Cos’è Stampé a Torino
Si tratta, di uno spazio culturale inedito per il capoluogo piemontese, dedicato alla partecipazione e alla sperimentazione artistica e, al contempo – come showroom – alla vendita di prodotti artigianali ed enogastronomici, per condividere con la comunità le attività dell’imprenditoria sociale cittadina. L’iniziativa ha preso forma, infatti, nell’ambito del progetto di sviluppo di impresa sociale “Piani Generativi 2”, finanziato con fondi comunali e della Compagnia di San Paolo, con l’obiettivo ultimo di favorire la creazione di nuove opportunità occupazionali per persone in condizioni di svantaggio, promuovendo contestualmente il consolidamento di un modello di sviluppo locale sostenibile.

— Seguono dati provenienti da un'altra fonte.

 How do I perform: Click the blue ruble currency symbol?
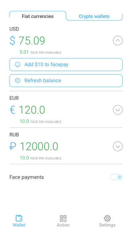pyautogui.click(x=13, y=147)
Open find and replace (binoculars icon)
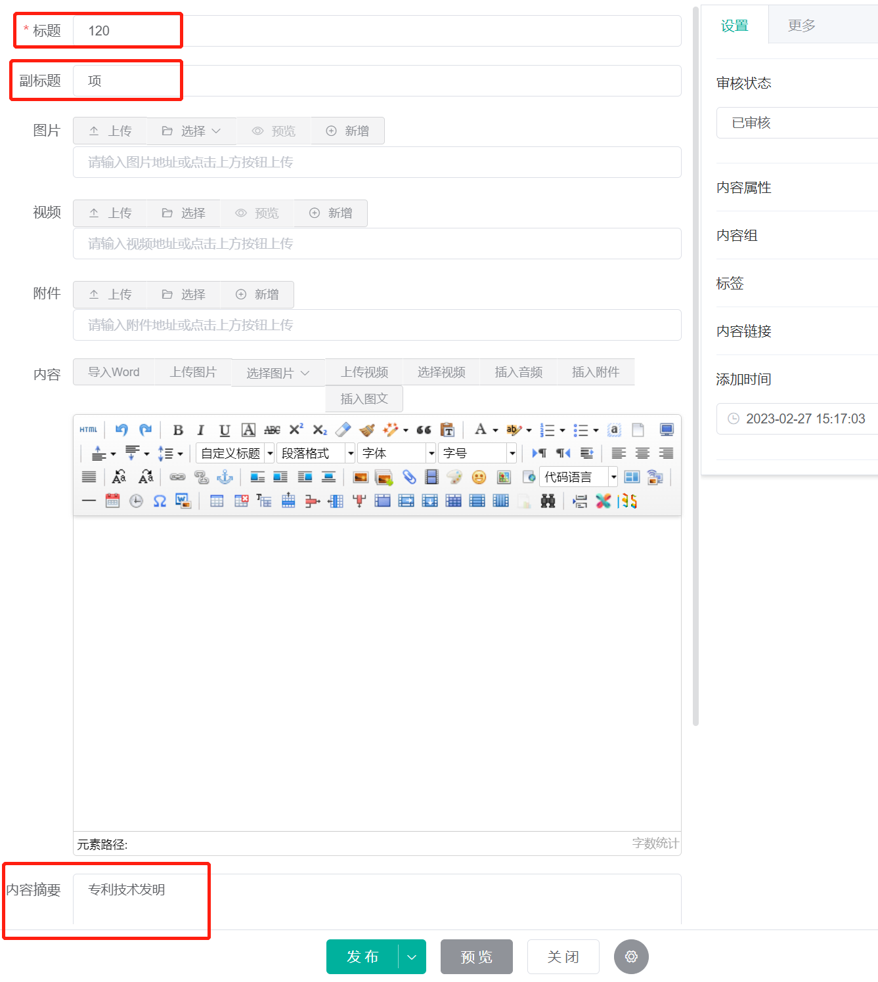This screenshot has height=982, width=878. tap(548, 501)
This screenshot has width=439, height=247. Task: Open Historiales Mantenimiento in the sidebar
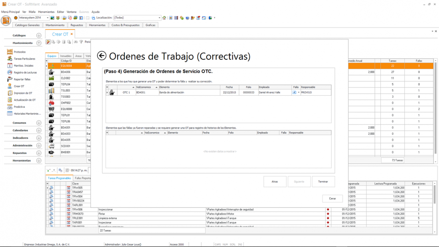(27, 114)
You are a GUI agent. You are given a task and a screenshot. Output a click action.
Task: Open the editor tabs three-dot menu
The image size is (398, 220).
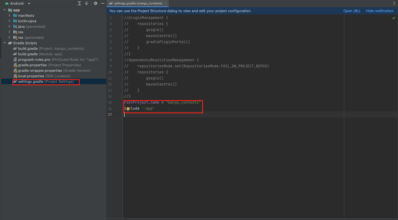tap(394, 3)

Le imprese sociali di Stampé e la promozione dell’arte emergente
In fase di partenza sono 30 le imprese sociali coinvolte: il progetto nasce dalla coprogettazione, nella proposta sia degli spazi sia dell’impatto sulla cittadinanza, tra Stampatori 5 srl, Arci Torino, Città di Torino e Fondazione Compagnia di San Paolo, ma Stampè è anche una galleria espositiva, un circolo culturale aperto alla pluralità di voci e progettualità. Un indirizzo concretizzato con il progetto Galleria in Circolo di Arci Torino, che vuole valorizzare la scena creativa locale sin dalle prime battute. Stampé ha quindi inaugurato con una mostra collettiva che mette insieme sette associazioni culturali (Maurice, Teatro Carillon, Archivio Tipografico, Emporium, Solo cose belle…) e l’agenzia di comunicazione Hello Tomorrow: ognuna di queste realtà presenta l’opera di uno o più artisti che ne fanno parte e, in alcuni casi, artwork grafici di eventi e iniziative particolarmente significativi degli ultimi anni. Filo conduttore è il tema del “fare arte” come forma di partecipazione culturale e di impegno civile. L’idea è quella di offrire un contesto in cui esprimersi liberamente ad artisti giovani ed emergenti. Tra i primi progetti presentati e condivisi con la città, il collage Lacrima collettiva di Pesci a Pezzi, per rendere visibile l’invisibile attraverso un gesto intimo e personale che diventa atto condiviso grazie al lavoro di gruppo. “Avere uno spazio di sperimentazione come Stampè in pieno centro rappresenta una ricchezza per tutta la città. Da qui nasceranno occasioni di incontro, contaminazione e condivisione tra realtà sociali, artisti e cittadini. Grazie al percorso con il Terzo Settore che valorizza e tutela le aggregazioni sociali, stimolando la cooperazione e la promozione sociale”, spiega l’assessore alle Politiche sociali Jacopo Rosatelli.
Uno spazio di comunità nel centro di Torino
E infatti Stampé offrirà anche spazi per il co-working, un’antenna occupazione per l’orientamento e l’accompagnamento al lavoro (il programma quadriennale che ha dato vita al progetto è fortemente orientato alla crescita occupazionale: si punta ad avviare 660 percorsi formativi, 325 tirocini e 130 nuove opportunità lavorative grazie anche a 1,3 milioni di euro erogati direttamente dalla Fondazione Compagnia di San Paolo) e altri servizi rivolti alla cittadinanza, in uno spazio progettato per essere flessibile, ibrido e permeabile – con espositori mobili, tavoli multifunzione e moduli componibili – in cui cultura, artigianato e socialità si intrecciano per favorire l’incontro tra persone e professioni.